The machine was a rig used to drill holes into rock, in which explosives would be placed to blast a larger hole, thereby extending the tunnel deeper underground. And Catfish, whose real name is Thad Pettit, is an underground miner at the Eagle Mine in Big Bay.

Catfish’s job is something Parker Cain, a Bothwell Middle School student, said he was interested in. Why? “Because I like to blow stuff up,” he said.

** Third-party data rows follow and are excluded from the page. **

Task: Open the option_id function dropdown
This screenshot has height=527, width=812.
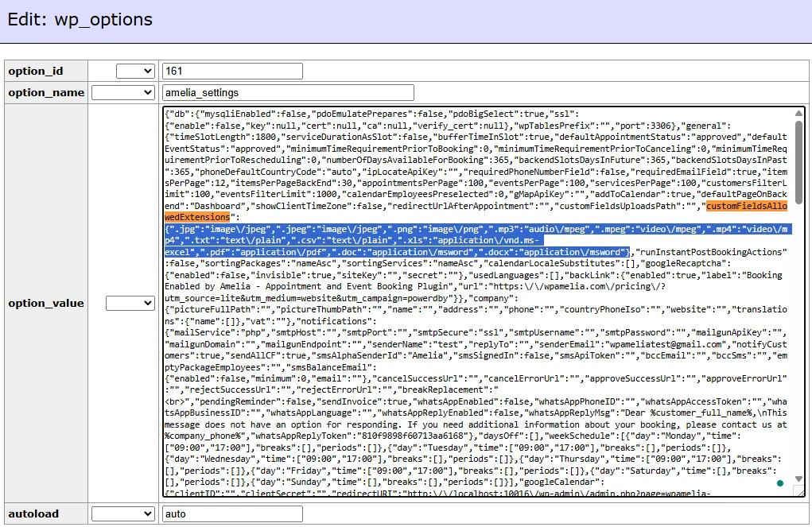Action: (135, 72)
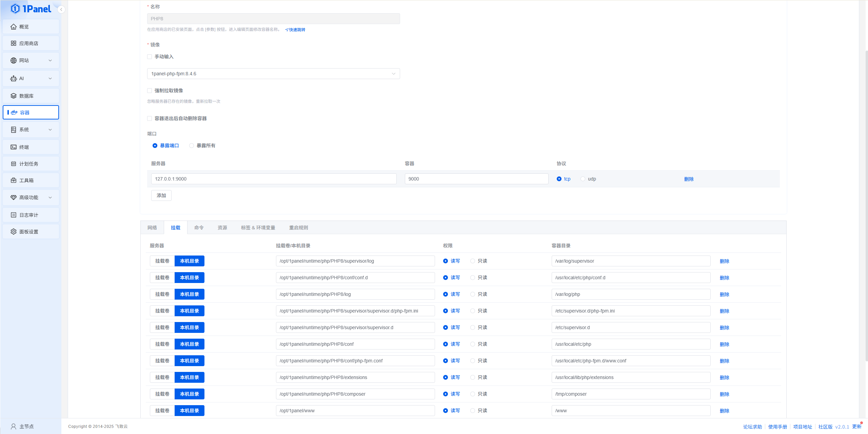Select the udp protocol radio button

pyautogui.click(x=583, y=179)
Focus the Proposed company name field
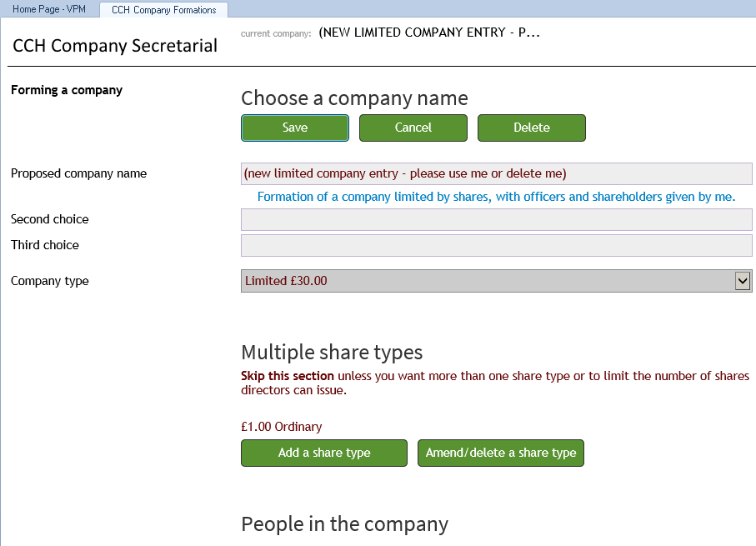This screenshot has width=756, height=546. pyautogui.click(x=496, y=173)
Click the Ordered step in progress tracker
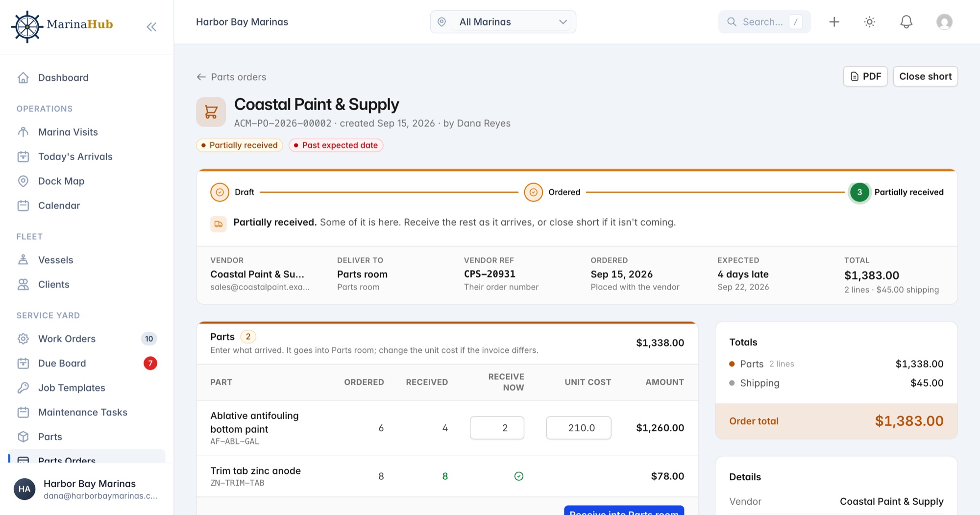The image size is (980, 515). (552, 192)
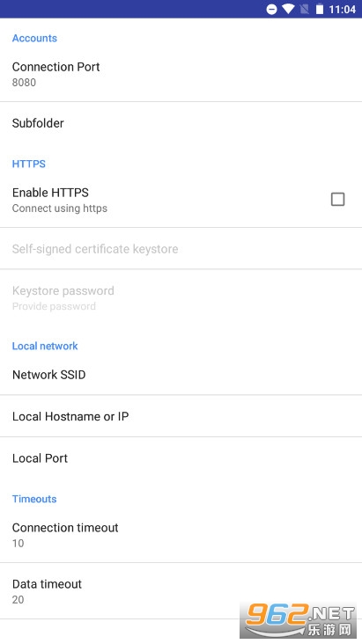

The students — whose parents are either directly employed or contracted through Eagle Mine — were on a job shadowing tour last week. The visit, originally set for April 27, national take your child to work day, was rescheduled due to a mechanical issue with the mine’s elevator. Students also toured the mine’s water treatment plant and the Humboldt Mill in Humboldt Township.

Thad Pettit, an underground miner known to most as ‘Catfish’ due to his southern upbringing, shows students how he patterns drilling. Explosives will be placed in the holes to blast away rock and further the underground tunnel.

Lindsay Bean, communities and communications coordinator at Eagle Mine, said it was the second year a job shadowing tour was held for employees’ kids at the nickel and copper mine in northern Marquette County.

“Basically, because there’s such a large variety of different careers and jobs, and rather than have kids just follow maybe one person for the day, … we put this together so they kind of get to see a whole lot of different things,” Bean said, later adding “I never had seen anything like this before I came to work here, and I can only imagine it would have been influential had it happened to me at a younger age.”

Before taking the roughly four-minute elevator ride to a depth of nearly 900 feet, the students participated in a brief safety seminar with health and safety supervisor Andy Vaughn and adviser Heather Sandberg.

Students then asked career-related questions, such as what they like most about their jobs.

“The biggest thing I like is it’s always challenging, there’s always something new, you’re always having to solve issues,” Vaughn said. “Like I say, you never get bored. There’s always stuff coming up that you have to make decisions on.”

Part of the underground tunnels at the Eagle Mine were visited by local eighth-grade students for a job shadowing tour last week.

Sandberg said the field of health and safety is continually changing and improving with new technology.

“Right now, there’s … a chip that they can put on everyone when they’re underground, or even on surface to see where everybody is, so in case of an emergency, you know that everyone is accounted for,” she said. “You think about even a couple years ago that wasn’t there.”

Engineer Nolan Black said he expects the use of automated machines to become more common in the mining industry, “taking a lot of safety risks out of the equation.”

An advantage of working in mining, Black said in response to a question, is the pay can be good. But at the same time it can be a volatile market.

“You’re running off metal prices and things like that … If metal prices go down, you can be out of a job pretty quick, so that’s kind of a gamble,” he said.

Most of the students said they enjoyed taking the tour, but weren’t sure they would enter into a career in mining.

“My favorite part was seeing all the equipment and how it works,” Negaunee Middle School student Ella Lunseth said. “I want to do engineering, but I’m not sure I’ll be in this field. I kind of want to do civil engineering.”

Courtney Enright, another Negaunee student, said she liked seeing all the trucks and equipment, but that she’ll probably get into teaching, while her classmate Katelyn Lammi said she was interested in engineering, but wasn’t sure what type.

“I’m probably not going to go into this field … but looking at everything was awesome,” Lammi said.

Bothwell student Lexi Lacombe said, “My favorite part was probably the underground tour of the mine, and being able to see what kind of job my dad does and all that kind of stuff. I don’t think I’m going to … come to this field. I want to go into the medical field, but … it was really cool. I really liked it.”